Crash of a De Havilland DHC-2 Beaver I off Lopez Island

Date & Time: Sep 30, 2016 at 0837 LT
Type of aircraft:
Operator:
Registration:
N6781L
Survivors:
Yes
Schedule:
Kenmore – Roche Harbor
MSN:
788
YOM:
1955
Crew on board:
1
Crew fatalities:
Pax on board:
3
Pax fatalities:
Other fatalities:
Total fatalities:
0
Captain / Total flying hours:
25000
Captain / Total hours on type:
1630.00
Aircraft flight hours:
7395
Circumstances:
While maneuvering at low altitude for a water landing, the commercial pilot of the float equipped airplane encountered low visibility due to ground fog.

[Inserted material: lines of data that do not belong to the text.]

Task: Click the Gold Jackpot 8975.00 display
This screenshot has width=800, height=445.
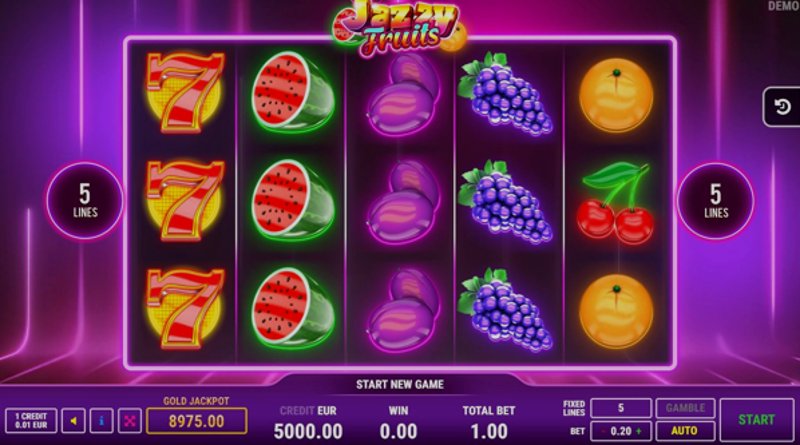Action: pos(196,421)
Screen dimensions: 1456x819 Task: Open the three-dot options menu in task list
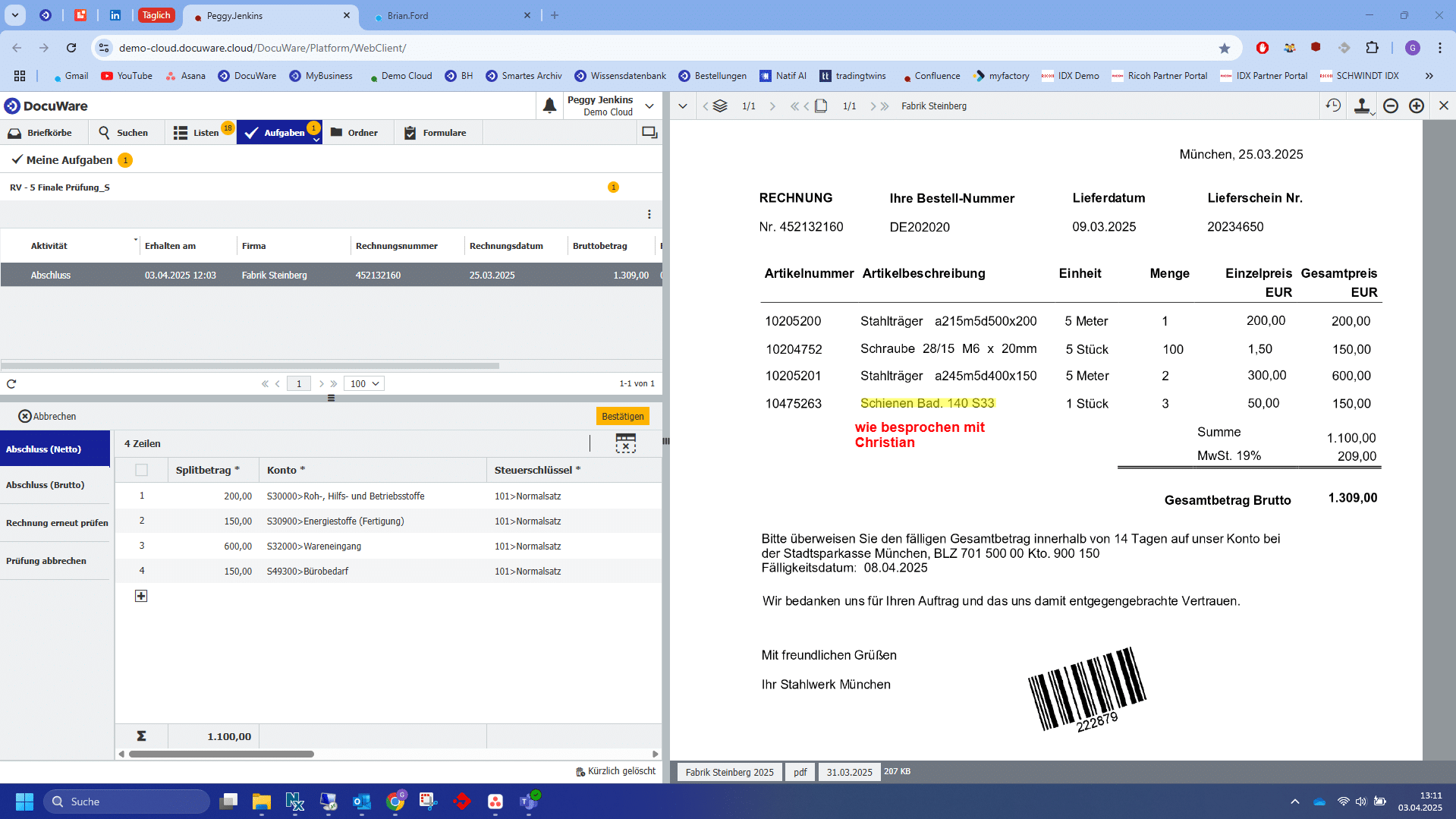click(x=649, y=215)
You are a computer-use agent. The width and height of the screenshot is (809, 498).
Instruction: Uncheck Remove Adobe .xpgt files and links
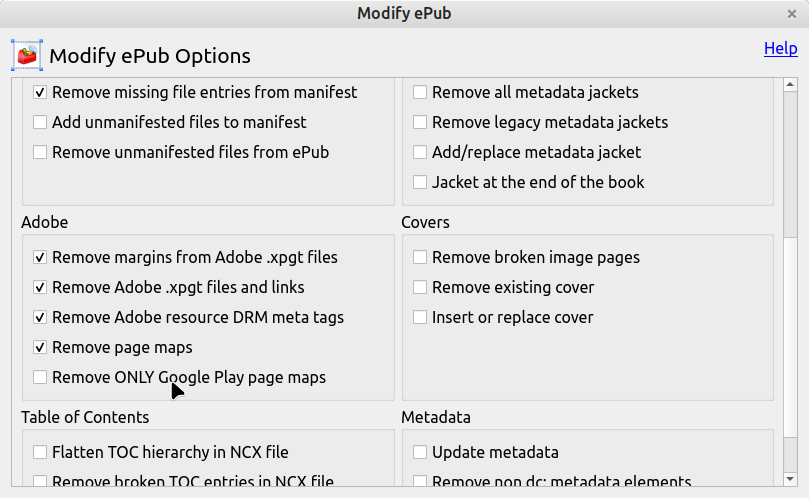tap(40, 287)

The pilot initiated a go-around, but the airplane impacted the water, bounced, and impacted the water a second time before coming to rest upright. The airplane subsequently sank, and all four occupants were later rescued. The pilot reported that there were no mechanical anomalies with the airplane that would have precluded normal operation. The operator further reported that other company pilots who were flying on the day of the accident stated that the low visibility conditions were easily avoided by a slight course deviation.
Probable cause:
The pilot's decision to land in an area of low visibility and ground fog, which resulted in collision with water.